In a series of earlier projects we have analyzed collaboration among Wikipedia authors when creating new Wikipedia articles, for example studying how they collaborate as COINs in different cultures (http://www.ickn.org/documents/COINS2010_Nemoto_Gloor.pdf).
In our current project we are creating a map based on Who-works-with-whom-on-Wikipedia (the “W5-map”). We build a semantic network of concepts by constructing a link between two Wikipedia articles if the same author has worked on both articles. This W5-map shows us to what kind of articles the swarm flocks to. By repeating this process for every month in 2010 we are able to see how the W5-map changes over time.
As the whole Wikipedia includes millions of article, drawing a whole map of Wikipedia in one step is too much. Instead we employed a “snowball sampling” method, which allows us to draw a partial map by selecting a start article or editor. For our first experiment, we used the article about “Wikipedia” as the starting point. We collected the top 10 editors based on the number of edits on this article, then we gathered the top 10 articles of each editor. We repeated this steps recursively up to 3 degrees of separation from the start point. Restricting this analysis to a certain period of time (e.g. one month starting Jan. 1 2010), permits us to obtain a temporal W5 map from this start point. Applying this process repeatedly we calculated 11 snapshots of one month from Jan. 2010 to Nov. 2010. Each node corresponds to an article in Wikipedia. We draw an edge between articles A and B if there are at least 2 editors who made edits both on article A and article B.

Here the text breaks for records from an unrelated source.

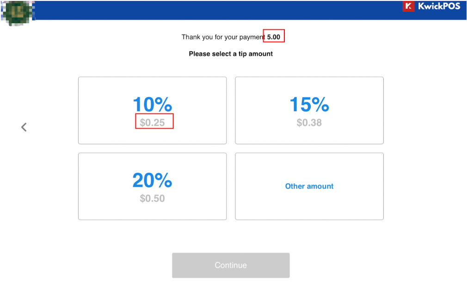Click the Please select a tip amount heading
The image size is (467, 285).
pyautogui.click(x=231, y=54)
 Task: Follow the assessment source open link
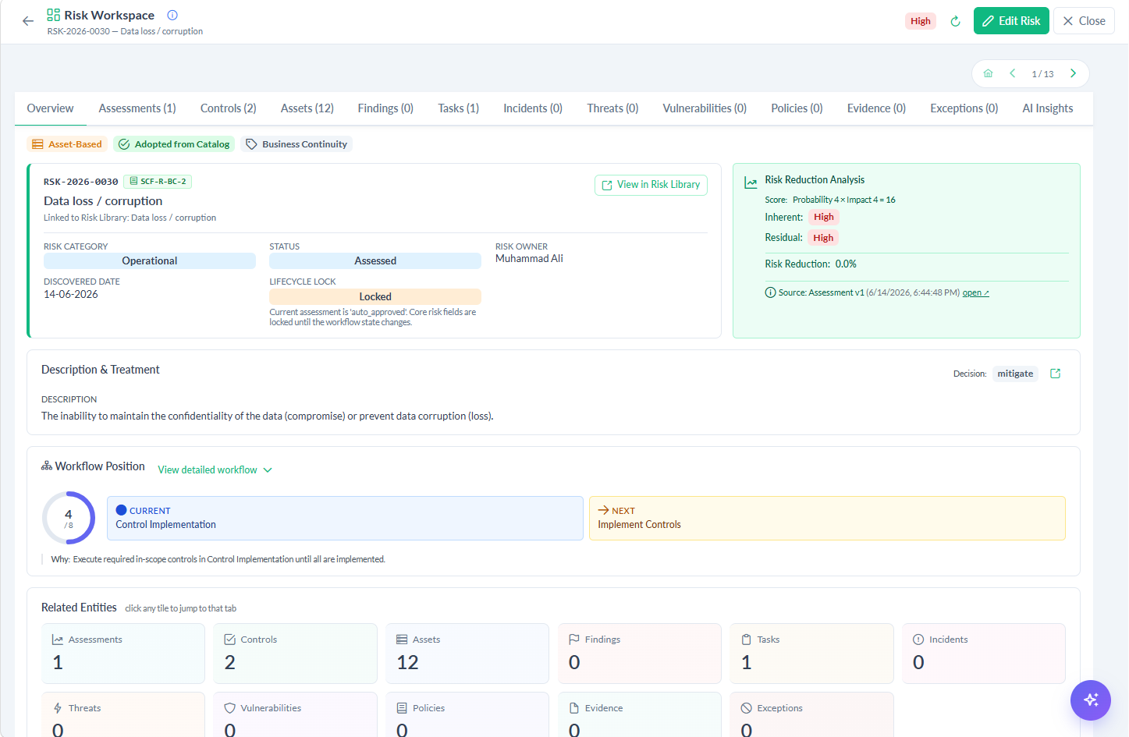[975, 293]
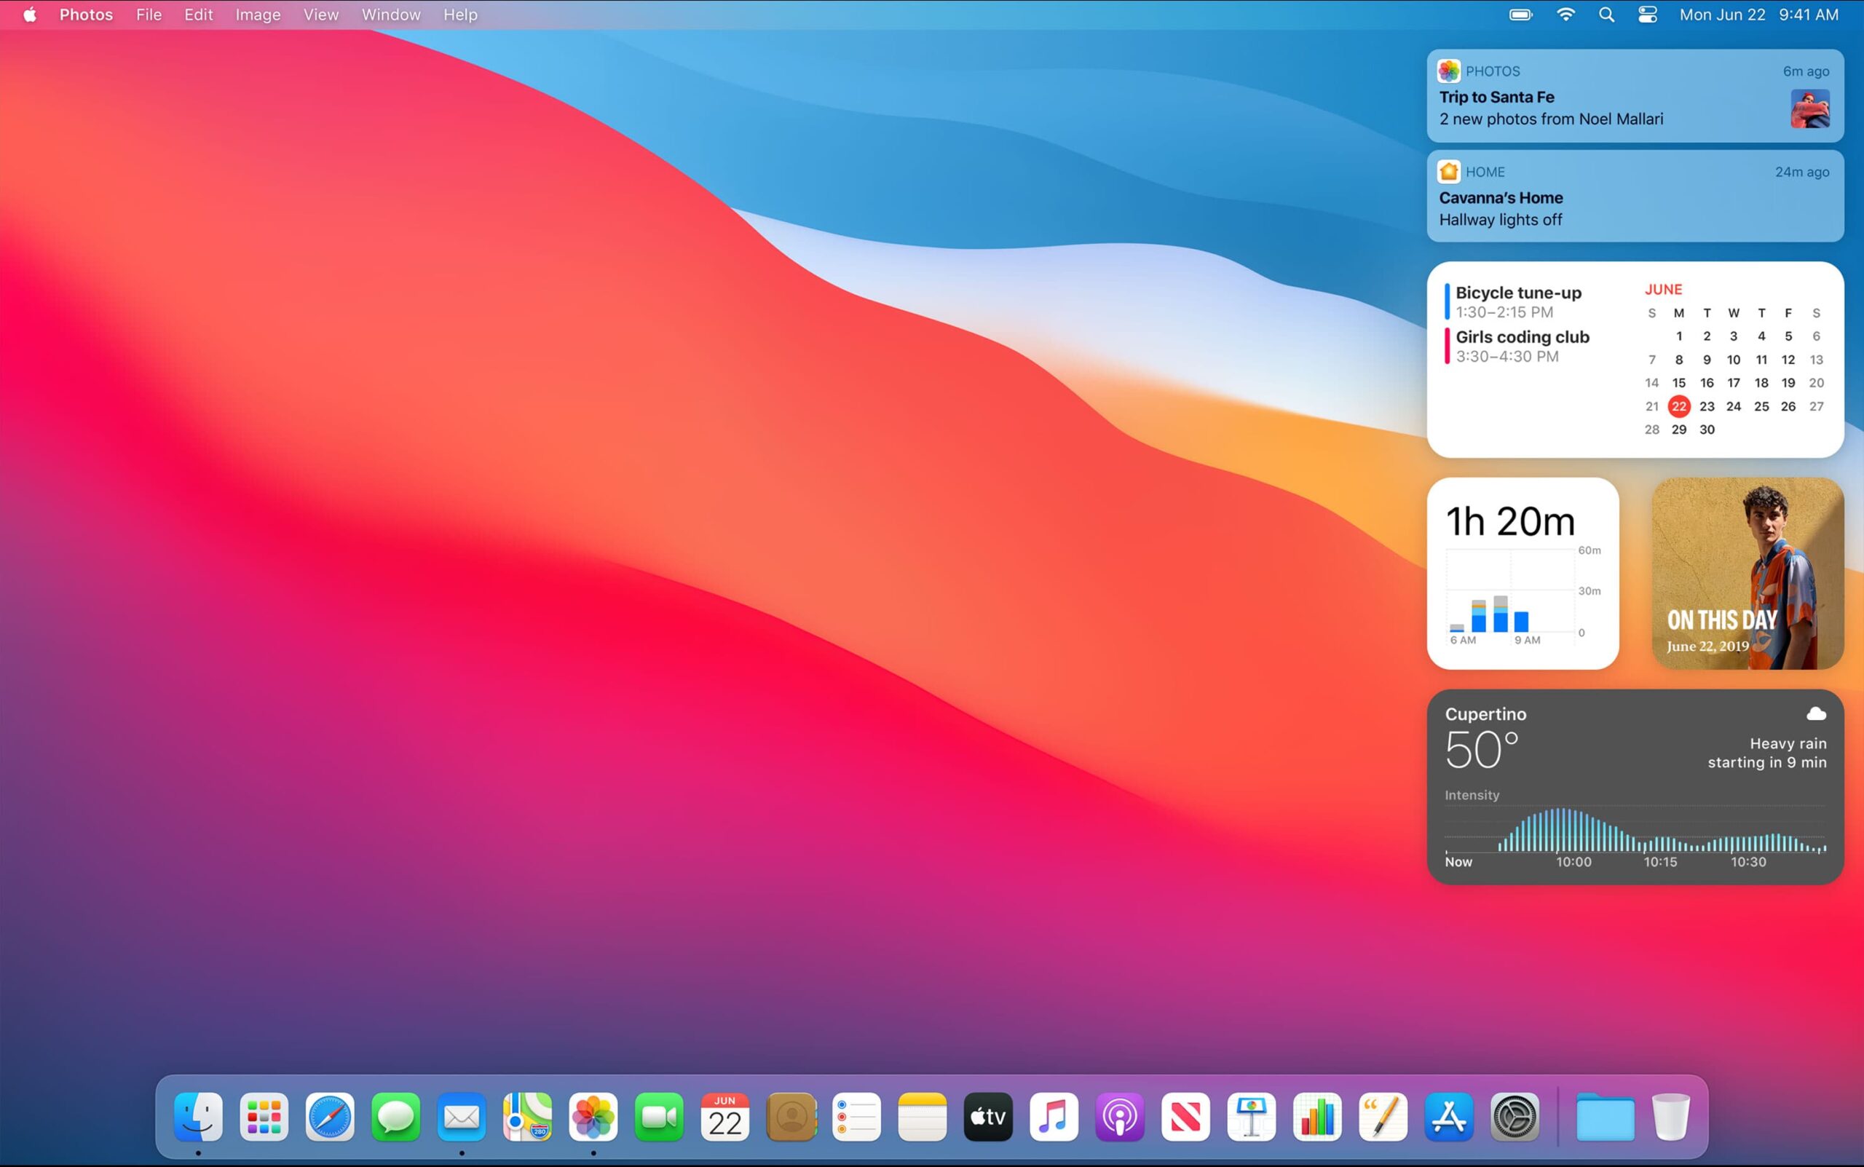Click the rain intensity chart in weather widget
Image resolution: width=1864 pixels, height=1167 pixels.
(1635, 830)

The pictures below show our results. Each map was drawn by Gephi, and the size of the article title was determined by the undirected PageRank score of the W5 network. The major topics (based on PageRank Score) for each month are shown below. Surprisingly they reflect the major news item of the month:
Jan. 2010: 2010 Haiti earthquake
Feb. 2010: 2010 Winter Olympics
Mar. 2010: 2010 Polish Air Force Tu-154 crash
Apr. 2010: Telephone (song)
May. 2010: Gaza flotilla raid
Jun. 2010: 2010 FIFA World Cup
Jul. 2010: 2010 FIFA World Cup
Aug. 2010: 2010 Israel-Lebanon border clash
Sep. 2010: 2010 Atlantic hurricane season
Oct. 2010: Copiapo mining accident
Nov. 2010: United States diplomatic cables leak
Furthermore, we can also find clusters of articles, representing a group of similar topics (e.g. a cluster on Lady Gaga or on WikiLeaks).
This means that groups of similarly minded Wikipedians tend to aggregate around a set of articles on a topic they are most interested in.
Looking at Nov. 2010, the United States diplomatic cables leak was strongly connected to WikiLeaks and Julian Assange, which makes perfect sense because both of them are part of the WikiLeaks dispute. Bombardment of Yeonpyeong had many edges from the WikiLeaks cluster while there were no edges from the 2010 Asian Games cluster, which means that Wikipedians working on the Bombardment of Yeonpyeong are interested in the diplomatic problem, not in the topics in Asia.
Our preliminary investigation suggests that looking at Wikipedia through the W5 map might be a new way to identify latest news. We find the news of the world even if we start from a neutral article such as the one about “Wikipedia”. The swarm of Wikipedians seems to be a perfect group of coolhunters and citizen journalists to report latest news on politics, celebrities, and sports.